Una legge contestata dalla nascita: erano stati molti i detrattori all’interno dello stesso Parlamento, tanto che il Presidente Thein Sein aveva presentato ben 25 modifiche. Tra quelle respinte immediatamente dall’esecutivo vi era la richiesta di rivedere i tempi di attuazione della riforma: il Presidente aveva proposto il completamento a lungo periodo, entro il 2027. Troppo in avanti, per il Parlamento, che ha rimarcato il ritardo del piano educativo del Paese rispetto agli standard internazionali.
Un tassello delicato e di diretto interesse del Parlamento, è l’organo di controllo dell’Istruzione Superiore: la nuova riforma prevede che i membri supervisori siano nominati direttamente dal Parlamento.
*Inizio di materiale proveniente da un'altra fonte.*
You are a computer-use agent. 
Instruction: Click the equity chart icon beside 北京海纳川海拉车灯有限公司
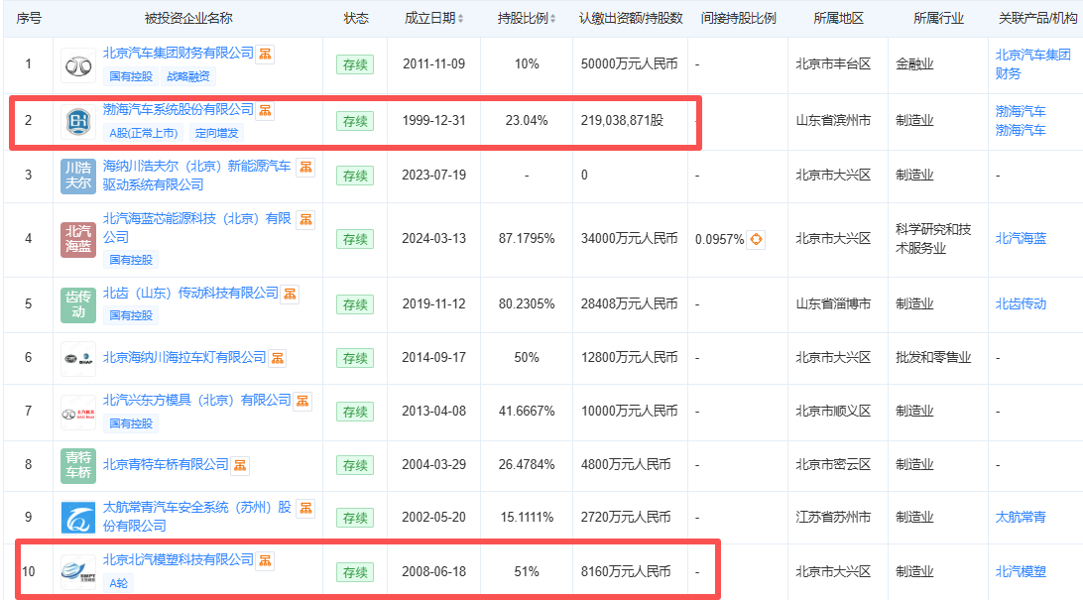tap(278, 357)
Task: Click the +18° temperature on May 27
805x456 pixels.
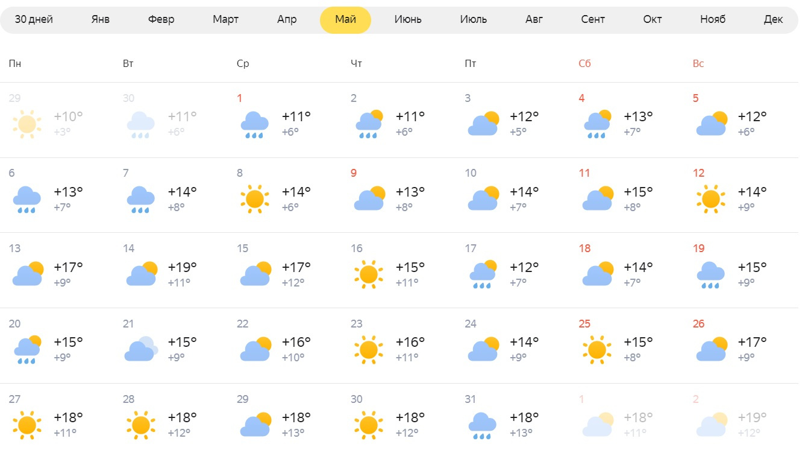Action: pyautogui.click(x=69, y=417)
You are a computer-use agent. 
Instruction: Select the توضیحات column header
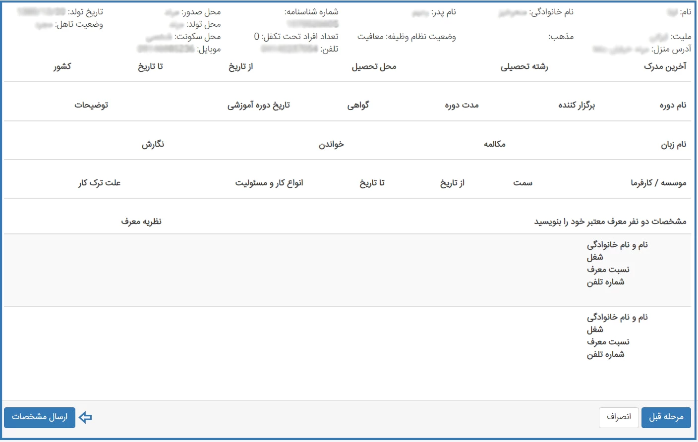(x=91, y=105)
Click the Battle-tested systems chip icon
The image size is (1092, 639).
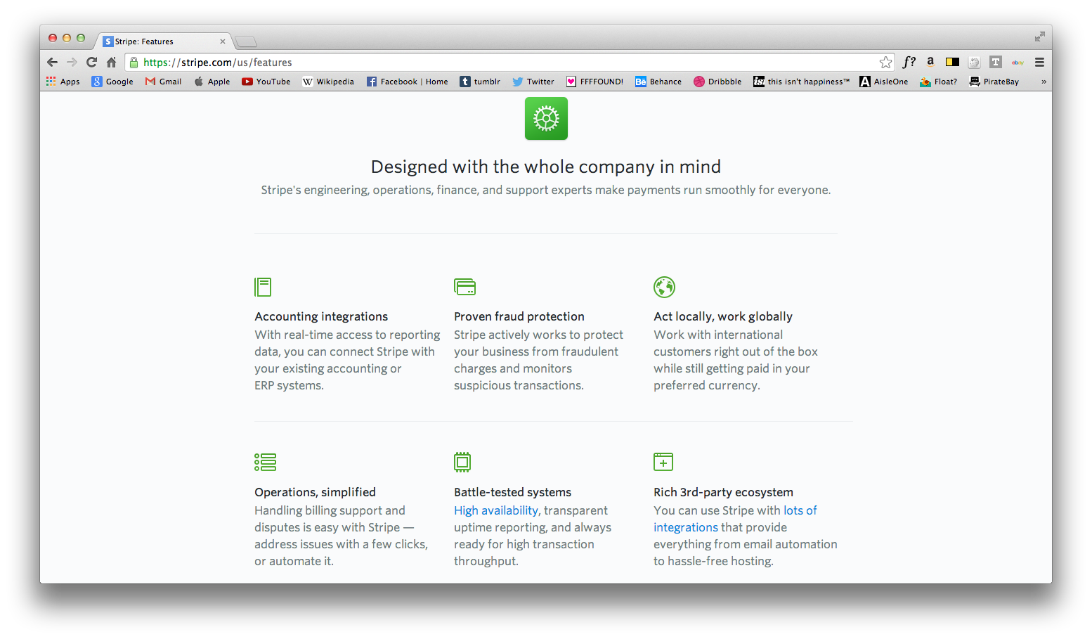(462, 462)
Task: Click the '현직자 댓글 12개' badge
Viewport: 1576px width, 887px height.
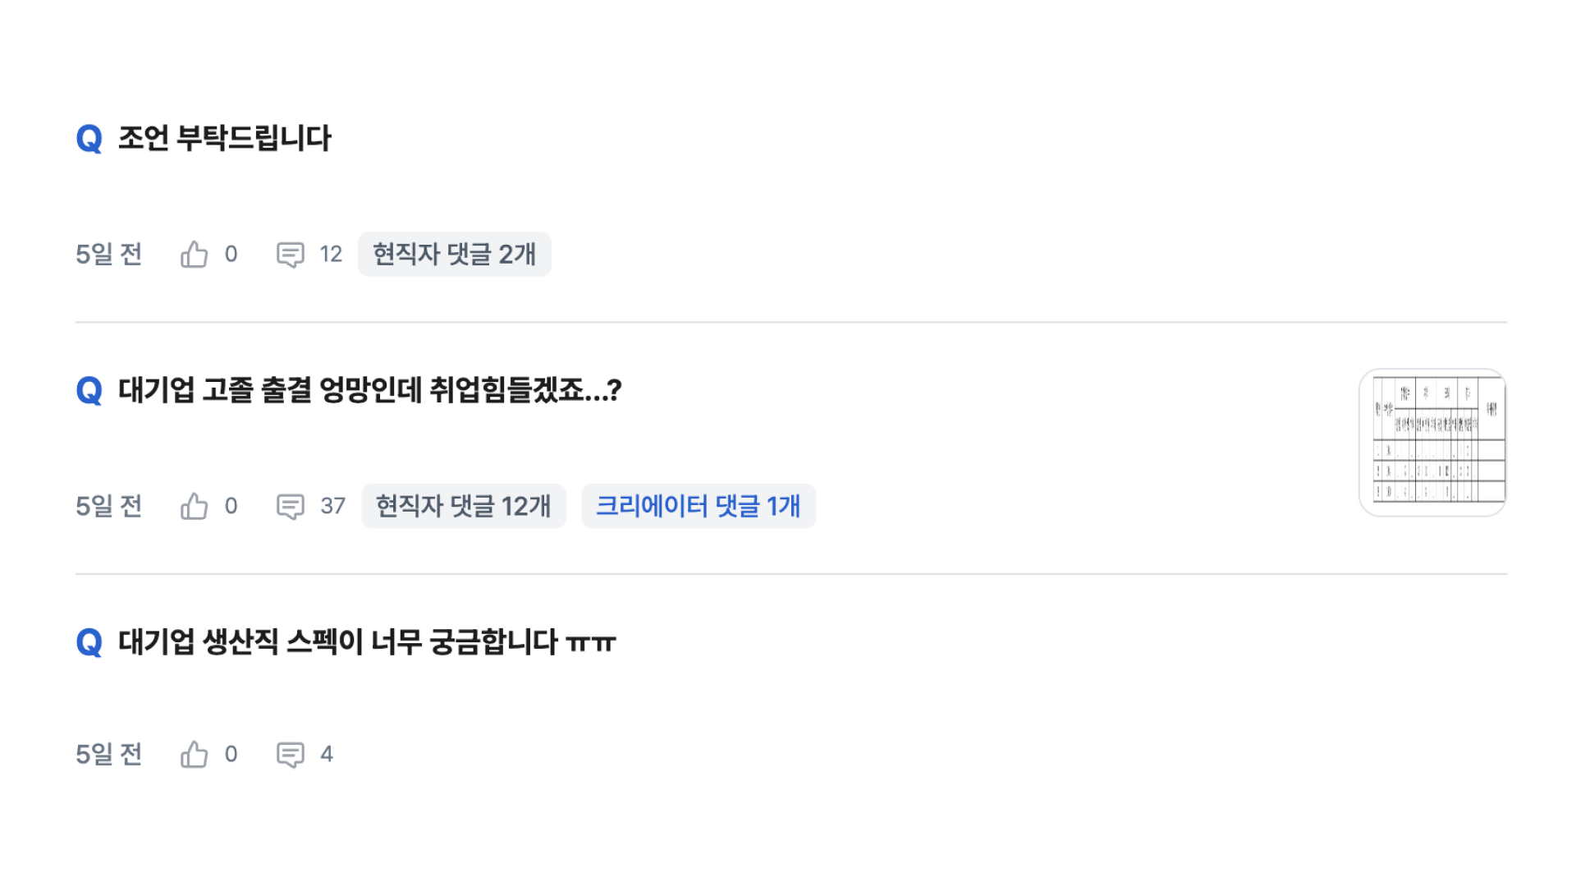Action: [x=463, y=506]
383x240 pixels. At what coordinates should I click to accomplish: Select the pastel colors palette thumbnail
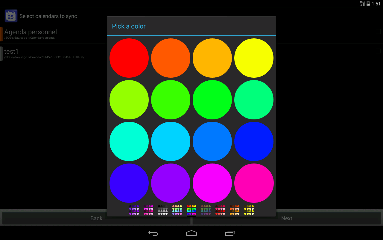click(x=177, y=210)
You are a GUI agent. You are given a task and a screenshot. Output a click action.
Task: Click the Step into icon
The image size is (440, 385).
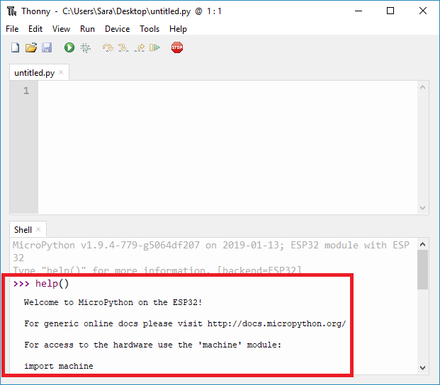[x=123, y=47]
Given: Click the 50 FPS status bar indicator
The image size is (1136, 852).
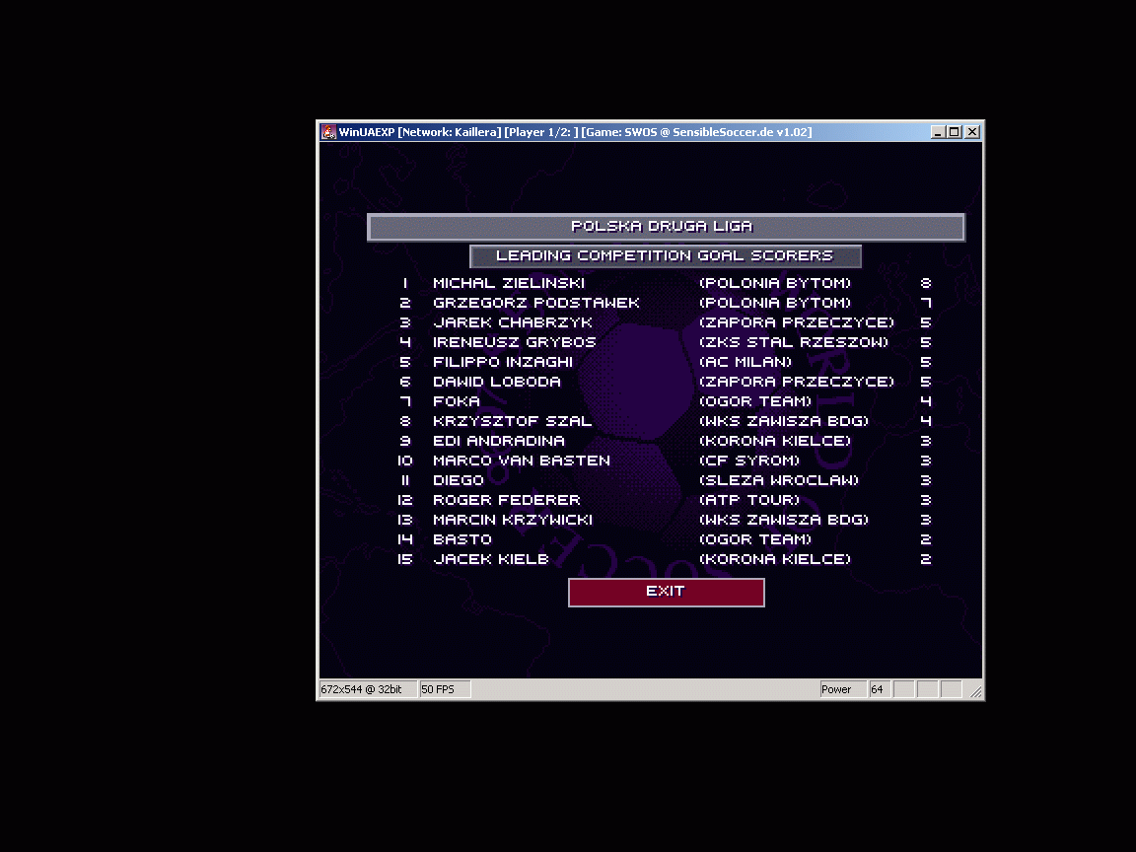Looking at the screenshot, I should pos(445,689).
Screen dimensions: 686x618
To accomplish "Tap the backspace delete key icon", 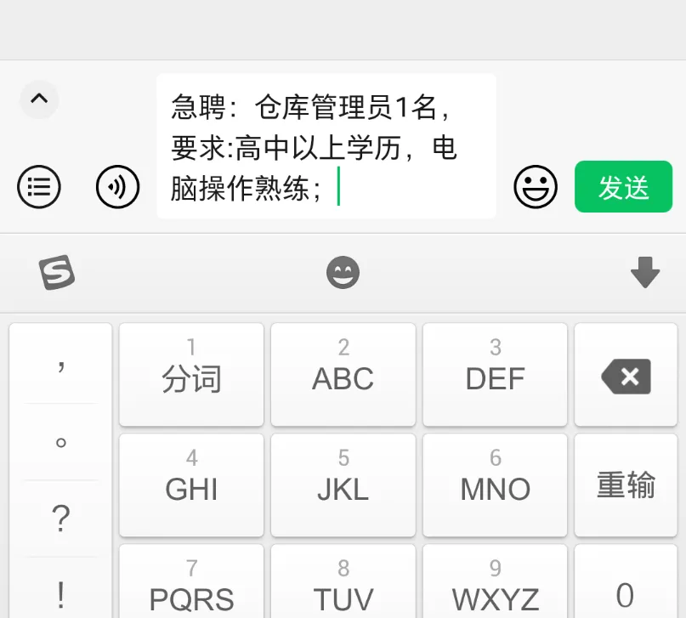I will pyautogui.click(x=626, y=375).
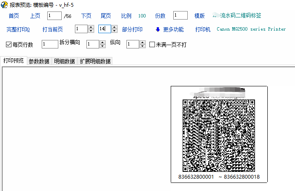Increase the start page value after 打当前页
This screenshot has height=191, width=295.
[x=91, y=27]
Contestato, non c’è stata possibilità di modifica. I detrattori della riforma vorrebbero un sistema educativo libero dal controllo statale, autonomo e democratico: per questo, immediatamente dopo l’approvazione della legge, è stata richiesta una revisione.
Non ascoltate, le richieste si sono presto trasformate in proteste: a metà Gennaio gli studenti si erano riversati nelle piazze delle capitale Mandalay. Un mese dopo, la situazione sembrava risolta: dopo giorni di trattative, governo, parlamentari, leader studenteschi e il Nner (Rete Nazionale per le Riforme Educative) avevano trovato un accordo. Il governo aveva accettato di rivedere alcuni punti della riforma educativa proposta lo scorso autunno così come richiesto dalla controparte. Pochi giorni dopo, invece, l’esecutivo ha rivisto la proprie posizione presentando un’ulteriore bozza che scontenta studenti, professori ed attivisti democratici.
Rabbia e frustrazione hanno dato il via alla seconda ondata di proteste. E questa volta, gli studenti si sono ritrovati al fianco insegnanti e simpatizzanti, solidali nell’intraprendere un “rally” di dissenso da Mandalay a Yangon, passando per le province rurali. Una marcia che attraversa il Paese da settimane e che, a seguito di minacce e tensioni, ha portato ad una trentina di arresti lo scorso 5 marzo.
Le parole chiave di questi giorni di marcia sono state decentralizzazione e investimento. Gli obiettivi principali riguardano l’autonomia delle Università, i criteri di ingresso, il diritto di costituire sindacati di studenti e insegnanti, in contrasto con l’art. 4 della nuova legge che vieta l’attività politica, l’impegno fino al 20% del budget nazionale nell’istruzione e la revisione di materie e curricula risalenti all’epoca della dittatura.
Altro motivo di tensione è stata la richiesta di svolgere le lezioni nelle diverse lingue locali, per facilitare l’apprendimento dei bambini delle minoranze etniche che, secondo gli attivisti, sarebbe più completo se effettuato nella lingua nativa. I nazionalisti si oppongono adducendo il pericolo di una rapida diffusione del fondamentalismo arabo nel Paese.
Dalla caduta del regime dittatoriale, nel 2010, il Myanmar ha portato avanti, con costanza, una serie di riforme per ristrutturare l’intero sistema socio-economico e politico. Questa del sistema educativo, come visto, coinvolge entità diverse con interessi contrastanti: se verrà dato privilegio ai fini politici, il Paese avrà certamente un ritardo educativo; a prescindere che la riforma venga completata nel 2027 o in un solo quinquennio.